• Exercise brief: From the line that contains "Given: Go back with the browser arrow" to the end of the entries, write out every line exactly, including both ends, and nothing more.

** Opening Data excerpts block **

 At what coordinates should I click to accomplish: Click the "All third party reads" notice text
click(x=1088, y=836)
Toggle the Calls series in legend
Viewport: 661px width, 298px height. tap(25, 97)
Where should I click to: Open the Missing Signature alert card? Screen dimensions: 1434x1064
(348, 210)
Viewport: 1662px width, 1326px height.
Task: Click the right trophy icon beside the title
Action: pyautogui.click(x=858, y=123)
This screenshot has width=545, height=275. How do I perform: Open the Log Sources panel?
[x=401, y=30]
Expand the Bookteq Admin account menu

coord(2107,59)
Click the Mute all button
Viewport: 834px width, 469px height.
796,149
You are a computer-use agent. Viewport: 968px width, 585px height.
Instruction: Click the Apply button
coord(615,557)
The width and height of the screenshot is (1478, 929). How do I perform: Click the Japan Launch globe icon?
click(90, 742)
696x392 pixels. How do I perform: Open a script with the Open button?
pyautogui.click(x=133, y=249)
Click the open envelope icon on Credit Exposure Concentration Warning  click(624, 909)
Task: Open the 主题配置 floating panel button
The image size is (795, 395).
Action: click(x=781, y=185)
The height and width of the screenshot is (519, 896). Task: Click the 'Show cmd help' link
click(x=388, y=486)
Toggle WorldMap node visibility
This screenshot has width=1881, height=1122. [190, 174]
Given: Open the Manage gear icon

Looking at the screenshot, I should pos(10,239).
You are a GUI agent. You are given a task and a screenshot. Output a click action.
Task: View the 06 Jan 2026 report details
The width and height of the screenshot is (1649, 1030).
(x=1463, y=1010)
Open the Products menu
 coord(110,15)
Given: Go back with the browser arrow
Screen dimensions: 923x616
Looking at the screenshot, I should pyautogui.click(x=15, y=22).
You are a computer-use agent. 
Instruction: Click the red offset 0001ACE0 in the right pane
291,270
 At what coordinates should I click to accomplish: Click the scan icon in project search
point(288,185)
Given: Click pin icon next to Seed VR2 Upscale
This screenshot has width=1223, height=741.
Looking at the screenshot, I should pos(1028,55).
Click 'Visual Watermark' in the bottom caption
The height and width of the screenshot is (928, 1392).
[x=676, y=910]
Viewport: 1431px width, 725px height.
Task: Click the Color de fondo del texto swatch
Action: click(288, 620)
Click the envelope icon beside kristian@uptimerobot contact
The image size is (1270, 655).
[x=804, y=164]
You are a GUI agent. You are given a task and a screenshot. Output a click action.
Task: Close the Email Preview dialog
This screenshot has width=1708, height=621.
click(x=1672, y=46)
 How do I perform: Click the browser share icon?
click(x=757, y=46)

** Closing Data excerpts block **

• Result of this task:
Given: Go back with the browser arrow
Screen dimensions: 923x616
Looking at the screenshot, I should pyautogui.click(x=15, y=22).
You are a computer-use agent. 
Instruction: Click the red offset 0001ACE0 in the right pane
291,270
 At what coordinates should I click to accomplish: Click the scan icon in project search
point(288,185)
Given: Click pin icon next to Seed VR2 Upscale
This screenshot has width=1223, height=741.
Looking at the screenshot, I should pos(1028,55).
Click 'Visual Watermark' in the bottom caption
The height and width of the screenshot is (928, 1392).
[x=676, y=910]
Viewport: 1431px width, 725px height.
Task: Click the Color de fondo del texto swatch
Action: click(288, 620)
Click the envelope icon beside kristian@uptimerobot contact
The image size is (1270, 655).
[x=804, y=164]
You are a GUI agent. You are given a task and a screenshot. Output a click action.
Task: Close the Email Preview dialog
This screenshot has width=1708, height=621.
click(x=1672, y=46)
 How do I perform: Click the browser share icon?
click(x=757, y=46)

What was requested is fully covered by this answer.